L.D. 265 Testimony

TESTIMONY OF THE MAINE MEDICAL ASSOCIATION

IN OPPOSITION TO L.D. 265,

AN ACT CONCERNING SCREENING OF NEWBORNS

FOR LYSOSOMAL STORAGE DISORDERS

 

Joint Standing Committee on Health and Human Services

Room 209, Cross State Office Building

Wednesday, March 22, 2017, 9:00 a.m. 

Good afternoon Senator Brakey, Representative Hymanson, and Members of the Joint Standing Committee on Health and Human Services. I am Peter Michaud, Associate General Counsel for the Maine Medical Association (MMA) and a registered nurse. I live in Readfield, and I am speaking in opposition to LD 265, An Act Concerning Screening of Newborns for Lysosomal Storage Disorders.

The Maine Medical Association is a professional organization representing more than 4000 physicians, residents, and medical students in Maine whose mission is to support Maine physicians, advance the quality of medicine in Maine and promote the health of all Maine citizens. 

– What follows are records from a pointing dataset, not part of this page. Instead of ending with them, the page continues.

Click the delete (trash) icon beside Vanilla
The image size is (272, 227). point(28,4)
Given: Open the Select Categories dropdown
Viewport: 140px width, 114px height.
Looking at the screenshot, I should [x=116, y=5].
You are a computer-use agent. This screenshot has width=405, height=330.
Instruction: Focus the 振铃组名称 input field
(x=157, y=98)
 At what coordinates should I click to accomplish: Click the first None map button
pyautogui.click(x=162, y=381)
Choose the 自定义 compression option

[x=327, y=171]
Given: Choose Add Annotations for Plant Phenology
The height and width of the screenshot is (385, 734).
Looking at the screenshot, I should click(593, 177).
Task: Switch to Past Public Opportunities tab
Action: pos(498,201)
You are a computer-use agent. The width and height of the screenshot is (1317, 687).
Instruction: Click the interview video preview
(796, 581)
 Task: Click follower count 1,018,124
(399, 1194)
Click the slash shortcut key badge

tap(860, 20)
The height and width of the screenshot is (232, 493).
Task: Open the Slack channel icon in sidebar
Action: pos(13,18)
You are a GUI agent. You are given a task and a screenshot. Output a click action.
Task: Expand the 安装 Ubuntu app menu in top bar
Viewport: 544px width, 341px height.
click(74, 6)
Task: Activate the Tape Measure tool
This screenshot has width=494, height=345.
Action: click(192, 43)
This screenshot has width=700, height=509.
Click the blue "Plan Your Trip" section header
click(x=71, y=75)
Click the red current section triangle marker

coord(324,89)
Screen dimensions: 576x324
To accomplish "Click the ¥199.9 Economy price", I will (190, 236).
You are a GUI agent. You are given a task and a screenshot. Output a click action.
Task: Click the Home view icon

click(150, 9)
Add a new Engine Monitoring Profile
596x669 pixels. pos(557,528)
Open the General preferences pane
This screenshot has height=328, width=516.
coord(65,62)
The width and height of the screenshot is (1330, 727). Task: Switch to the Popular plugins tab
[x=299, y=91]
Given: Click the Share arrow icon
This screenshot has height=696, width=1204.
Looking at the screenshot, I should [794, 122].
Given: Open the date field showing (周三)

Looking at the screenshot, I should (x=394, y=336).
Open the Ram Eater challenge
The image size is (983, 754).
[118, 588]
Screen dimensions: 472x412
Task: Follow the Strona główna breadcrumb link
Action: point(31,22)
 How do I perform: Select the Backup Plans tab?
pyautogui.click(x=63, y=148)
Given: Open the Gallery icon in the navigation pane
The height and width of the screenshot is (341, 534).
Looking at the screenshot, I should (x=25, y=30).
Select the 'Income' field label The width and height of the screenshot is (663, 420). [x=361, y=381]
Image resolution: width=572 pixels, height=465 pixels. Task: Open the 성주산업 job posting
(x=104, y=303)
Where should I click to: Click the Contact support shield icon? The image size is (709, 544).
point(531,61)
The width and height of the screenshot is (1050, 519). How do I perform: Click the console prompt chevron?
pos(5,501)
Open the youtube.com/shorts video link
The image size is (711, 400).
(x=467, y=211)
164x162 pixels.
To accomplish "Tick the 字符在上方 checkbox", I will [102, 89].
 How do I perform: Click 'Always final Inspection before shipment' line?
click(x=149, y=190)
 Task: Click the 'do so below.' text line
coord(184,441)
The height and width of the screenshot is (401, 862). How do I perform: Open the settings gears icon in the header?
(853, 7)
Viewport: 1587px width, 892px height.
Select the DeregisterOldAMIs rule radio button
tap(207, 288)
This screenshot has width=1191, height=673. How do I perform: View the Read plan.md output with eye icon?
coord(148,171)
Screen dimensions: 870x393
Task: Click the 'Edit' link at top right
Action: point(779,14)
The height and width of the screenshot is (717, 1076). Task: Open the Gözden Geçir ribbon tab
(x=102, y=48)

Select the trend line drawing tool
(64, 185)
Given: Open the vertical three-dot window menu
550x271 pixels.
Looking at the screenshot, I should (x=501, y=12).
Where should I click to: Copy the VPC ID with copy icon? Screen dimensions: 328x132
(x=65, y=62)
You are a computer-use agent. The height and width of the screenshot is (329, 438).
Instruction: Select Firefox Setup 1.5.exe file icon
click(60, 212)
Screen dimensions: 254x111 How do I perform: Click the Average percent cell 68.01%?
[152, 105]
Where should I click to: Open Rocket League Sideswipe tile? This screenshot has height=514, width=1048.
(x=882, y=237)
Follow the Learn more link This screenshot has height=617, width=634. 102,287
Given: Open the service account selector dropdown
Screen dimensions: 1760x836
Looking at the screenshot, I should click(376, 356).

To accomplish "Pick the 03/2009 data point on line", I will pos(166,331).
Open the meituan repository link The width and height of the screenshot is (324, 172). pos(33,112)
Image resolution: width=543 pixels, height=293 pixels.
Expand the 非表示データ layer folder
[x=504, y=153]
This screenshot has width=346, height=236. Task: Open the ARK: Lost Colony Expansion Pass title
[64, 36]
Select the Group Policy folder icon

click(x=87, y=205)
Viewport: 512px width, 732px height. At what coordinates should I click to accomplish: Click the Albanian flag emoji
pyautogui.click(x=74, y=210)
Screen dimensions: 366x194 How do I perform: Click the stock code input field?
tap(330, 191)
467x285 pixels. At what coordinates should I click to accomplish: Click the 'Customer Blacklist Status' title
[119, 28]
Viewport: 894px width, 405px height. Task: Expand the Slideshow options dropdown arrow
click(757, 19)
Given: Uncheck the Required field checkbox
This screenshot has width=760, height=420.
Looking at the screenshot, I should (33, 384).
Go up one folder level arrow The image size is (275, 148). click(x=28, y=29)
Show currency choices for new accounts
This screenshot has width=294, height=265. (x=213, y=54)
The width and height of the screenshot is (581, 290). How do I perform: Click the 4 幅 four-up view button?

This bill was presented, in identical wording, to this Committee in the 127th Legislature as LD 84. At that time, you heard many witnesses testify in support or in opposition to the bill. Every witness, and indeed every person in this hearing room, was touched by the testimony of the mother of a child who had Krabbe’s disease. Little Addilyn Davis died last fall, at the age of four.

Attached to this testimony is the testimony of Dr. Thomas Brewster in opposition to that last bill, along with other scientific evidence and material from the Legislative Record. Dr. Brewster is a geneticist who specializes in the examination of lysosomal screening disorders and related genetic diseases. His testimony will give you in-depth medical information about these disorders, their diagnosis, and their treatment.

As Dr. Brewster stated, he is a member of a group, the Joint Advisory Committee of the Maine Genetics and Newborn Screening Program, which monitors the medical evidence-based criteria for inclusion of lysosomal storage diseases and inborn errors of metabolism to the list of universal newborn screenings. That Committee was established by Maine law in 1983. It comprises pediatricians, sub-specialists, nurses, public health experts, dieticians, social workers, and families of affected children. There is also a national advisory committee, the Discretionary Advisory Committee on Heritable Disorders in Newborns and Children, that advises the U.S. D.H.H.S. on the most appropriate application of universal newborn screening tests and other matters. Dr. Brewster’s testimony also lists the criteria for inclusion of conditions in the universal screening panel in Maine.

What the bill before you seeks to do, as LD 84 last session sought to do, is second-guess these expert advisory groups and require universal screening for disorders for which there is currently no cure. This Committee understood the problems with the bill before it last session and voted the bill “Ought Not to Pass,” with a legislative sentiment recognizing both the Davis family and the work being done by the Maine Genetics and Newborn Screening Program.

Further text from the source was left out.